I designed a system like that for the place I currently work. I'm positive the person who follows me in my position will curse me as the Devil. However, before I set up that system, documents were created with weekly batch merges that took one person two days to complete. Now a batch can be run in about 2 hours. I'm a huge Linux nerd, but it was easier to get something working with the existing infrastructure using COM than design something entirely new with PDFs and typesetting software, or whatever. Working in Windows drains my morale, sure, but making everyone else at my company that much more effective is a huge morale boost for myself, and it boosts the morale of everyone else here too. It also allows us to serve our constituents better, which is rewarding as well.

That being said, I wish I never had to program a mail merge in the COM ever again.


I think this is where the fact that Joel has not worked for MS for a long time shows.


Then it has shown that for the last 8 years, considering it was written in 2008


For over 10 years I've written and maintained Excel automation that integrates with a web-based research database.
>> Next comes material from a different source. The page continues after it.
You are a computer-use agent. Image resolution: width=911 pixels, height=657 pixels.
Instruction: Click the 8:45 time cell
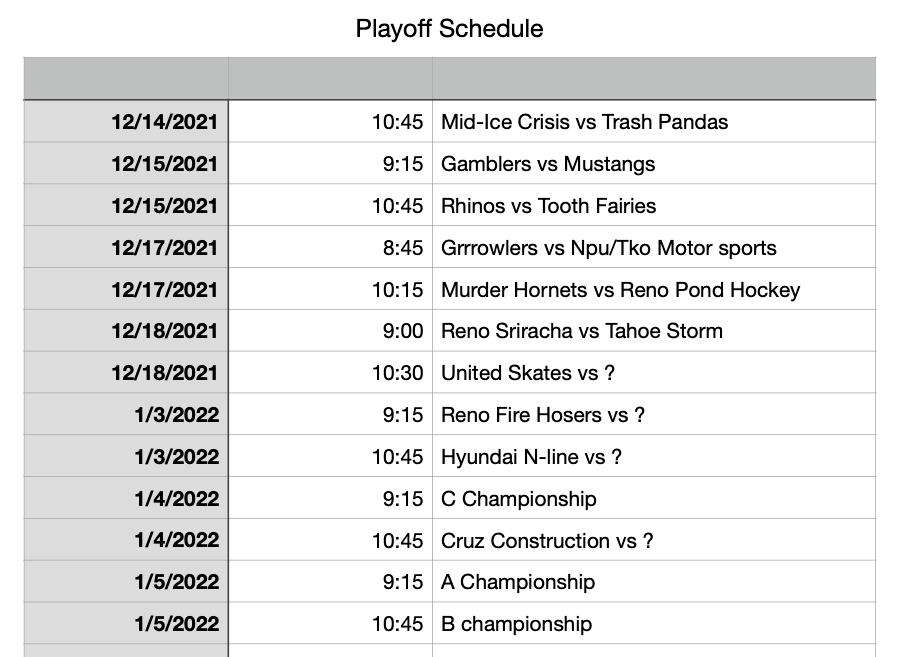[x=403, y=248]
Beyond not being supported by the EULA, Microsoft flat out says in its documentation do not do this COM is not designed for this purpose.


It's not COM that's the problem. When you instantiate Excel you're firing up an out of process instance of Excel which you communicate with over DCOM.

The problem for web apps (for example written in Classic ASP or ASP.NET) is that each request can create its own instance of Excel, and if the request that did this didn't complete and cleanly close down Excel then you end up with loads of orphaned Excel instances lurking in the background. When this happens eventually the web server runs out of memory.

Excel is definitely not intended for this type of use. Some people get lucky because they know what they're doing, 99% of the rest should just stay away.


Can't you just write it as a Windows service then and use some sort of an asynchronous queue (like a file folder)?


Worked with this kind of tech for a few years... And trash it to go with Aspose components.

It's slow, and really hard to debug when it's not working (not only pdf output but merge fields).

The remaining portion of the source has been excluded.